Ramón Menéndez Pidal escribió del rey nabarro Sancho III el Mayor (1000-1035): «reparte sus estados entre sus cuatro hijos, apareciendo como uno de los más audaces estadistas estructuradores de fronteras y de pueblos, dejando al primogénito García el solar de la dinastía, el antiguo reino de Navarra, homogéneamente vascón por su lengua».


El rey de Nabarra Alfonso I “El Batallador” murió sin descendencia en 1134, y dejó en su testamento grandes tierras a la Iglesia Católica, testamento escrito en la toma de Baiona a los aquitanos que querían para sí la Baskonia continental y confirmado tres días antes de su muerte, de esta forma La Iglesia Católica se convertiría en la máxima autoridad del reino al mando de Ramiro el Monje, el hermano del rey fallecido, recayendo el mando del Ejército en las Órdenes religioso-Militares de Palestina, Santo Sepulcro y Hospital San Juan de Jerusalén, que era el ejército del Papa, los soldados-monje o templarios. 
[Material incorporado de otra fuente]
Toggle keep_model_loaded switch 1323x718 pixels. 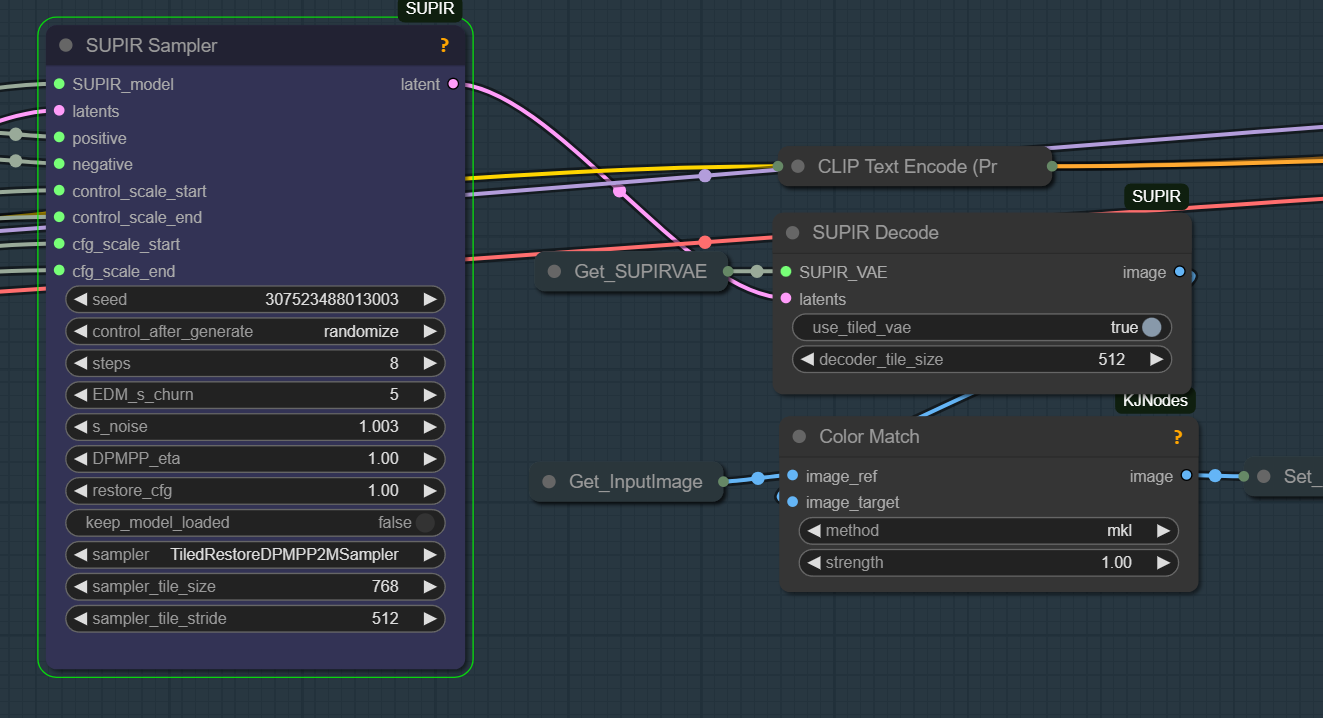pos(425,522)
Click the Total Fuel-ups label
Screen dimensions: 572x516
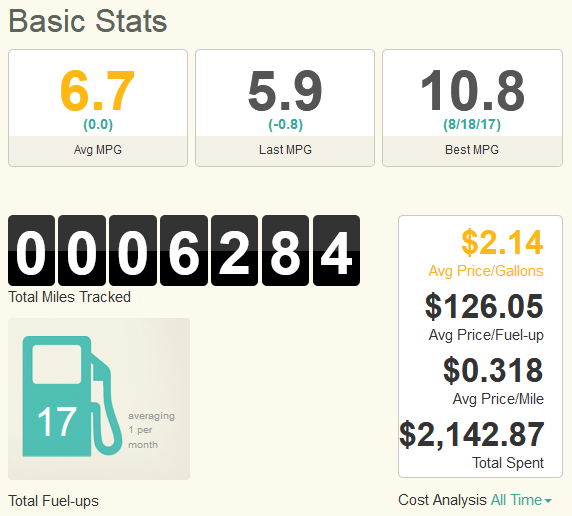point(53,501)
El testamento fue rechazado por los nabarros reunidos en las Cortes Generales, donde también participó el señor de Bizkaia Ladrón de Gebara (hijo de Eneko Belaz), reunidas a tal efecto en la catedral de Pamplona, que decidieron no hacer caso del mismo con García Ramírez a la cabeza, entonces señor de Monzón (Aragón) y Tudela.


Finalmente, tras fuerte disputa dialéctica, el reino pasó a manos del nieto bastardo del hermano de García, el rey fue asesinado en Peñalén (1076), cuya madre era hija del Cid, y, por parte de padre, descendiente de Sancho III el Mayor, es el mencionado García Ramírez apodado "el Restaurador". Era simplemente la aplicación del derecho Foral conocido como “alzar al rey” -tras la vigilia la noche anterior y la comunión por la mañana-, por el cual correspondía a los infanzones más importantes elegir al máximo mandatario del reino (como ocurrió en el caso de sus tres predecesores), cosa impensable en otros reinos y, una demostración indudable de un rey elegido por sus súbditos.

Estatua de García Ramírez del Restaurador (1134-1150) 
en el paseo Sarasate de Pamplona 

Durante la segunda mitad del siglo XII, tanto el rey García Ramírez “el Restaurador”, como su hijo Sancho VI “el Sabio” y su nieto Sancho VII “el Fuerte”, fueron excomulgados repetidamente por los diferente papas, sin que eso hiciera mella en su soberanía. 


Es más, fueron los Infanzones Nabarros los que se alzaron y en un ejercicio práctico de poder, impusieron su rey a las bulas papales y su “poder espiritual”. García Ramírez era rey, según su hijo, por la “divina voluntate et fide naturaliun hominum suoarum exhibita”, tal y como argumenta el propio Sancho VI el Sabio y que quedó recogido en el Laudo Internacional de Londres llamado “Division of Kingdons of Navarre and Spain” (1177), por tanto, no eran los reyes nabarros elegidos por la voluntad divina o de un papa, ni lo eran por una herencia personal y menos por “derecho” de conquista, sino por la voluntad exhibida de los nabarros.

Por tanto, el Estado baskón de Nabarra, ya tenía consciencia de ser el Estado de la nación baskona al menos desde el siglo XI y es un Estado moderno desde el siglo XII, Estado que no reconoce superior: un Estado soberano.